Que o STF estabelece uma contradição em termos quando decide que obrigar não é forçar – mais um ativismo criativo do órgão de cúpula do nosso Judiciário – não tenho dúvidas. Por outro lado, é impossível não reconhecer que Bolsonaro sabota a vacinação quando ensaia exigir termo de responsabilidade de quem quer se imunizar. Joga contra si próprio e seu governo.

Nem chega a surpreender: ao longo desses dois anos o presidente demonstrou pouca inteligência para lidar com temas sensíveis, estimulando controvérsias desnecessárias, em particular com relação à pandemia de Covid-19. De onde se esperaria liderança em prol da união nacional para superar a crise viu-se aposta no conflito.

Na última semana, por exemplo, em retórica inflamada e descabida, incitou policiais contra jornalistas. É preciso ter um raciocínio muito estreito e um horizonte muito curto para achar que o país pode ganhar algo com esse embate.

Uma vez que não fala com repórteres, suas entrevistas (nos jardins do Palácio da Alvorada) são para um dos filhos 00. Como se o que diz a quem é seu familiar e, portanto, aliado possa ter algum valor para uma opinião pública minimamente informada e rigorosa.

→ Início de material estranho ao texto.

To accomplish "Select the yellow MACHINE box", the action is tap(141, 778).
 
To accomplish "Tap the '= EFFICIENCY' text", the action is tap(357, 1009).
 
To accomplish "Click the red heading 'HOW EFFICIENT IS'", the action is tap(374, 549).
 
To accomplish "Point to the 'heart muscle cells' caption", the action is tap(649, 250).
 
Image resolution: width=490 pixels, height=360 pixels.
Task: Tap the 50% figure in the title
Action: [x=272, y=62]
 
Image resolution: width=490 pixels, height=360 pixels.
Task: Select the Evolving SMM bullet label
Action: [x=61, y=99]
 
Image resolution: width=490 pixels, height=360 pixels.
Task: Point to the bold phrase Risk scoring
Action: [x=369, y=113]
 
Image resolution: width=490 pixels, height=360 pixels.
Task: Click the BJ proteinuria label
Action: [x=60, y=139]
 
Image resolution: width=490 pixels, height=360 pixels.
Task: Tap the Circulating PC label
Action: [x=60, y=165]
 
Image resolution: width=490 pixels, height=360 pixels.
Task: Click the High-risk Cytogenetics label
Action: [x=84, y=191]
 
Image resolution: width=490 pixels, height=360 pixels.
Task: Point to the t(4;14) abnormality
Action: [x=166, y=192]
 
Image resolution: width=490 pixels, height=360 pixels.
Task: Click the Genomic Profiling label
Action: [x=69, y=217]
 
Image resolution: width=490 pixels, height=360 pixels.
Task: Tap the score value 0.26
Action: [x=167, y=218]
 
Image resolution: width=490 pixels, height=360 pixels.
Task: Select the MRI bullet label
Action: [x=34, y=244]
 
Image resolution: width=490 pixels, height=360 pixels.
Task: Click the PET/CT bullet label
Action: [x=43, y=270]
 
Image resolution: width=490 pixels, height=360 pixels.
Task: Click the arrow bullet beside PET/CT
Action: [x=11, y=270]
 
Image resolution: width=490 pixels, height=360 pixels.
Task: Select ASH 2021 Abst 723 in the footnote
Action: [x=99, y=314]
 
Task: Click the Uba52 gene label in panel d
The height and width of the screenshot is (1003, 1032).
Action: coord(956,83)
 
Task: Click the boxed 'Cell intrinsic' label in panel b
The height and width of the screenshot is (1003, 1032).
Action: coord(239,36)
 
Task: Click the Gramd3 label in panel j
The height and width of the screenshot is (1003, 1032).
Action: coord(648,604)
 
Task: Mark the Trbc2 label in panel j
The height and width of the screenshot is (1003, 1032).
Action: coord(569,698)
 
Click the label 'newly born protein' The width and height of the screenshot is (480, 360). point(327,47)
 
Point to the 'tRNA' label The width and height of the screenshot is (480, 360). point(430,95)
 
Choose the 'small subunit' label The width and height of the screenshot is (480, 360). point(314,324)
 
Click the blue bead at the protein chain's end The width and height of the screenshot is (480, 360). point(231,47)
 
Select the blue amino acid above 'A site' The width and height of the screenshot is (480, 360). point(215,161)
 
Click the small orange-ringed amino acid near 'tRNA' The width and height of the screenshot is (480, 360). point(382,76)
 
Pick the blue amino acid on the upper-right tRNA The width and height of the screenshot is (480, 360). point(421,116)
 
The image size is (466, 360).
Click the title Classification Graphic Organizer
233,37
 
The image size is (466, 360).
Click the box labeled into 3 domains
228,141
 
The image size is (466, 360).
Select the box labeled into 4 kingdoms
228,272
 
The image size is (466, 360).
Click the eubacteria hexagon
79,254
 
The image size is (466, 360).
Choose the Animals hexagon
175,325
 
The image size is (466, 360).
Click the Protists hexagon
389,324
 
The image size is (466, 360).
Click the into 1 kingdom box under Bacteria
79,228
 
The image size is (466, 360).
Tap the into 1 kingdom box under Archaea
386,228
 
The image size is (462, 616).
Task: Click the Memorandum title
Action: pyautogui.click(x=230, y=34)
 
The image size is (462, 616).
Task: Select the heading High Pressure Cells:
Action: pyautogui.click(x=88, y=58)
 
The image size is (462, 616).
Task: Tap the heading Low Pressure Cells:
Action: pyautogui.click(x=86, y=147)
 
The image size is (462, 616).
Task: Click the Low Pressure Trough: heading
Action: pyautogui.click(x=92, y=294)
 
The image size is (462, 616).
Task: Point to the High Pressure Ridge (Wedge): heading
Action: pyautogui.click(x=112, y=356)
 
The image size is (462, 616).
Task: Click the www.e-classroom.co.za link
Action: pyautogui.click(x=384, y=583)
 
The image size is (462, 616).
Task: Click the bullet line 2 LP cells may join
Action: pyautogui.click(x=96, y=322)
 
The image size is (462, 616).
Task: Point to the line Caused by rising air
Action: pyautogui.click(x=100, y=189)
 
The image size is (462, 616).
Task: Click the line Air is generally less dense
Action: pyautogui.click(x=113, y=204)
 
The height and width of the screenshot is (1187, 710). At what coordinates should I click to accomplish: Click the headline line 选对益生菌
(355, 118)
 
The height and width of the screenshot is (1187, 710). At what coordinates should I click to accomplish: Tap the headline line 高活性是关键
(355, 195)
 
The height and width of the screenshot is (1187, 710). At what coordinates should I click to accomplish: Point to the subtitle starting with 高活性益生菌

Pior: em cada sentença, um ataque desnecessário. Por conta da postura voltada para o conflito, pode-se dizer que Bolsonaro é desses que atravessam a rua para pisar na casca de banana deixada na calçada oposta. Um fomentador de tensões. De qualquer forma, para sermos honestos, a nossa posição em relação a determinados princípios e questões não pode variar casuisticamente – razão da crítica ao STF. Se Bolsonaro é contra serei a favor, e vice-versa? Não pode ser assim.

A tentação é grande, mas, na verdade, é esse tipo de crítica automática, de impulso, que tem impedido o amadurecimento do debate político no Brasil. O efeito é a contraproducente polarização que se manifesta de ambos os lados e que já perdura alguns anos. Democracia é justamente o oposto: é busca do entendimento.

Em 2016, quem dizia que a eleição de Bolsonaro dali a dois anos seria ruim não pelos riscos em si de seu governo, mas sim pelo aprofundamento da radicalização, tinha em parte razão.

Em parte porque os erros nesta primeira metade do mandato já são suficientes para reprovar seu governo pelo que é, e não apenas pela divisão que provoca.

Portanto, agora, é preciso virar a página e voltar a construir uma democracia saudável, pautada pelo debate plural e civilizado.